* INFORMATION SHOWN *
=====
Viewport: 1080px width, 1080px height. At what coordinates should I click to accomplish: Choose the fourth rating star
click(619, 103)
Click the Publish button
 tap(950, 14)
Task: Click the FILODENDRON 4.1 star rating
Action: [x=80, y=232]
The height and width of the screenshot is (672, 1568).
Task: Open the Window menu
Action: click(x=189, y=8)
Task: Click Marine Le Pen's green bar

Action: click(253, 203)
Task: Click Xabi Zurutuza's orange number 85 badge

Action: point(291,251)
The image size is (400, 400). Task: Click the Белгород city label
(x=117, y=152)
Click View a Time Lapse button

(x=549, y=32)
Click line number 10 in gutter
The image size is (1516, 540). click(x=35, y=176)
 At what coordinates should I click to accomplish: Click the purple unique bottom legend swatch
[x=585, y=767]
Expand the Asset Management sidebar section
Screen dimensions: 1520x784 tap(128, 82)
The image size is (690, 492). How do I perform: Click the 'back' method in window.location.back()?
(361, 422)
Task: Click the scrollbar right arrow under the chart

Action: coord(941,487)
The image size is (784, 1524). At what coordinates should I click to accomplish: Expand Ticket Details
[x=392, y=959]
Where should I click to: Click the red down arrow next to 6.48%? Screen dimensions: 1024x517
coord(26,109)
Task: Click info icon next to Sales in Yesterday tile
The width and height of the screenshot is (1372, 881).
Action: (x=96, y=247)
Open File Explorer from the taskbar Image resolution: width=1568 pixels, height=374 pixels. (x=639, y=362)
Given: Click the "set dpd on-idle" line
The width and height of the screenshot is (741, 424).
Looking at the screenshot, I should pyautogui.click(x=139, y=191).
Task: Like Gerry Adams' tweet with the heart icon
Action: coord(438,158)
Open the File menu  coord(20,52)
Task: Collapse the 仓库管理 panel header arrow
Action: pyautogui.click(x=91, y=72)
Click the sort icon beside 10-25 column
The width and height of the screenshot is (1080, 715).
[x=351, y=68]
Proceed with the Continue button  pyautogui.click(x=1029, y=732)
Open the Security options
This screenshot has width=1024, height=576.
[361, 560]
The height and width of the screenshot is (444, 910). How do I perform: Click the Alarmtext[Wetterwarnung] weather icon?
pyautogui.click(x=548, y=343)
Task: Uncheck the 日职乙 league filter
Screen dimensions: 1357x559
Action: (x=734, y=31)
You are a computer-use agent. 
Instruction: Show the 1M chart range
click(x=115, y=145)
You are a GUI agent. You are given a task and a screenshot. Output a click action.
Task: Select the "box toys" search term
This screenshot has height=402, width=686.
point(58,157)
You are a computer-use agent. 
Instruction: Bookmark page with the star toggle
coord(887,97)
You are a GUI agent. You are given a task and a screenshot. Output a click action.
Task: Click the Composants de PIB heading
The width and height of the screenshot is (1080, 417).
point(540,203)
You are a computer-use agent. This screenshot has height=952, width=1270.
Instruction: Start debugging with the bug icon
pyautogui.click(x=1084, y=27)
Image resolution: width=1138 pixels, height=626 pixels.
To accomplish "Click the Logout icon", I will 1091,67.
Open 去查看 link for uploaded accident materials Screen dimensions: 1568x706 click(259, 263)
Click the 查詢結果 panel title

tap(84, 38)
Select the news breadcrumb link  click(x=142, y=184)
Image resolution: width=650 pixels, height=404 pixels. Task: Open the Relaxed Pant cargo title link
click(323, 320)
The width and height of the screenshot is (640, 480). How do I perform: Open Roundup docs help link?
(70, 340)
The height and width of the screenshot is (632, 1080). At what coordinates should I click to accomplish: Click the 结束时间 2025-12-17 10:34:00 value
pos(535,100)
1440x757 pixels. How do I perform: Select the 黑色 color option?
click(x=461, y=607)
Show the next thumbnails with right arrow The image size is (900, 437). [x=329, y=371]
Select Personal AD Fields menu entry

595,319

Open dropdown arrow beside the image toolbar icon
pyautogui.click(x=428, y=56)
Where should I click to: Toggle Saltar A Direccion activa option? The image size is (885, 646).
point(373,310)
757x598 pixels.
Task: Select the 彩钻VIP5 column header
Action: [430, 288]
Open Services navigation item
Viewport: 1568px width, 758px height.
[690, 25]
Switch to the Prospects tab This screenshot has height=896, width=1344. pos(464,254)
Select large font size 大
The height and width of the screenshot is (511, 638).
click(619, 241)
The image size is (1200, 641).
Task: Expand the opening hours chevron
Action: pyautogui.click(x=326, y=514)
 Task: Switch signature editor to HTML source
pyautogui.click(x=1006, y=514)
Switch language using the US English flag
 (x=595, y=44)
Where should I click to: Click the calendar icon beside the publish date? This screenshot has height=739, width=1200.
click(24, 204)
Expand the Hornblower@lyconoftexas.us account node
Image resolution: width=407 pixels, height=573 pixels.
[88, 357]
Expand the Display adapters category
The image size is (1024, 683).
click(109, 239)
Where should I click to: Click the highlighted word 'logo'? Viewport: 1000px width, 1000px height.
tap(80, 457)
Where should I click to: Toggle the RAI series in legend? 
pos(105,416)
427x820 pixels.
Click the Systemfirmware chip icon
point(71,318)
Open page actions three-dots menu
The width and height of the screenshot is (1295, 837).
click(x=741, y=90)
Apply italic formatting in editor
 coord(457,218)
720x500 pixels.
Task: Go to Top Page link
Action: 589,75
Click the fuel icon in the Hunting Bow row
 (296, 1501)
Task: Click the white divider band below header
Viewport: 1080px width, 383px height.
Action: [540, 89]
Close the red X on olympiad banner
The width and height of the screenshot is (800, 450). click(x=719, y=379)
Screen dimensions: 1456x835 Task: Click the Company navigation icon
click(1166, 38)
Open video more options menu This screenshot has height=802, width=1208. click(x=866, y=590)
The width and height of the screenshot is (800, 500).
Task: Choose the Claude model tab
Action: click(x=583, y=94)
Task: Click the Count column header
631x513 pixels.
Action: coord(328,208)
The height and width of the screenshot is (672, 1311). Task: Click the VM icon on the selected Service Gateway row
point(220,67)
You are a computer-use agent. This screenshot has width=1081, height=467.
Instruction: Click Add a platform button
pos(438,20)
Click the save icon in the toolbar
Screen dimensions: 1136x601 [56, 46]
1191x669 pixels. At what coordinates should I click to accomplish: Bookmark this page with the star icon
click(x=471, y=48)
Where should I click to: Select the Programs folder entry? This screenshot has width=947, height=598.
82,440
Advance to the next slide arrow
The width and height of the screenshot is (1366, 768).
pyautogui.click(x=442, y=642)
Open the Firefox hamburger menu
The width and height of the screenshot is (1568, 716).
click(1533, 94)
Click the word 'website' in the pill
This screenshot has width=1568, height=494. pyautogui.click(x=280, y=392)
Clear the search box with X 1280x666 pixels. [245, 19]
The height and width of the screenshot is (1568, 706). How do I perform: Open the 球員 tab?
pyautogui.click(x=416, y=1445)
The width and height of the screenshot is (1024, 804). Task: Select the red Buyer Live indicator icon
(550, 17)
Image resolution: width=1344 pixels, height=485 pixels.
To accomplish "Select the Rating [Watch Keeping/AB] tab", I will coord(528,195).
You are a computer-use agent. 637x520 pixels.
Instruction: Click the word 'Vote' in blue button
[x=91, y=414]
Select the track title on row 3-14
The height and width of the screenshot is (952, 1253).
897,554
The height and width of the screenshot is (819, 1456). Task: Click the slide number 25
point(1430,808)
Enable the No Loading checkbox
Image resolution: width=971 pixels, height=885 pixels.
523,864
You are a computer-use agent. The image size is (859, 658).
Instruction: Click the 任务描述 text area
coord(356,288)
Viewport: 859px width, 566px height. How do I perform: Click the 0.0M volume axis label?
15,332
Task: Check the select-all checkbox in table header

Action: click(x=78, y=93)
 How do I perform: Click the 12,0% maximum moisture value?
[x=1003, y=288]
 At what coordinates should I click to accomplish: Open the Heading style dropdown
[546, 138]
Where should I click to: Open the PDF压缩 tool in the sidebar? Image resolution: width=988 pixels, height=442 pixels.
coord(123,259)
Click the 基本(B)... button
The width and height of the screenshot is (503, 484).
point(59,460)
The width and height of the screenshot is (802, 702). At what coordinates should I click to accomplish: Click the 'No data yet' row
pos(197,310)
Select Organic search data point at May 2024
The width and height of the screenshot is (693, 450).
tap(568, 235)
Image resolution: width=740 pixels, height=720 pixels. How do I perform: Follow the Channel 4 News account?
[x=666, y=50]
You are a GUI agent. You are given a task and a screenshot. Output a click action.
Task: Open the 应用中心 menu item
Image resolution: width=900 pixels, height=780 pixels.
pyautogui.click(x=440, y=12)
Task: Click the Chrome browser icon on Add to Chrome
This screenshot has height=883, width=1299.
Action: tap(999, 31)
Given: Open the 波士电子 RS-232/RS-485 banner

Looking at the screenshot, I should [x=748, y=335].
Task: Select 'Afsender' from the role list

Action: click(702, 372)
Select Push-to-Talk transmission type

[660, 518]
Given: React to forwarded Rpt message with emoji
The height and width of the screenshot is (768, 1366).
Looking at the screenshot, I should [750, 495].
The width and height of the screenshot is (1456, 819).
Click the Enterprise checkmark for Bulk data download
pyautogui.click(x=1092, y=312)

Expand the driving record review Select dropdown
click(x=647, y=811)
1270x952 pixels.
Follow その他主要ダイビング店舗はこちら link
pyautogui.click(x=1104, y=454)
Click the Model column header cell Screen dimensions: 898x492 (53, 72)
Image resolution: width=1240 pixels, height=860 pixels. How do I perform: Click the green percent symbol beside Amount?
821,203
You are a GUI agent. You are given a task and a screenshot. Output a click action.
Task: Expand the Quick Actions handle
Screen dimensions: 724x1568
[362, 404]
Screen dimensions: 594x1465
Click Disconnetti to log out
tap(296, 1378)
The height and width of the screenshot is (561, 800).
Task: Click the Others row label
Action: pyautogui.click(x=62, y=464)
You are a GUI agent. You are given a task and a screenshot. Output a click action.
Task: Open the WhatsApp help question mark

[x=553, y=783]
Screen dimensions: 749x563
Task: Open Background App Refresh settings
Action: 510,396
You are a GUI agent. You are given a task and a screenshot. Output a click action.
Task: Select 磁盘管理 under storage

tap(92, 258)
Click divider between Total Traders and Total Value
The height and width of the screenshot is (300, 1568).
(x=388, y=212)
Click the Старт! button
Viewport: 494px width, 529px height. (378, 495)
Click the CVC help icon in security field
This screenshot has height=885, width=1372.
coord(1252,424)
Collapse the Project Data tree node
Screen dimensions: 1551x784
=====
* ACTIVITY *
Answer with one number only: how many lines in the data contain the word "will"?

* ANSWER SPACE *
2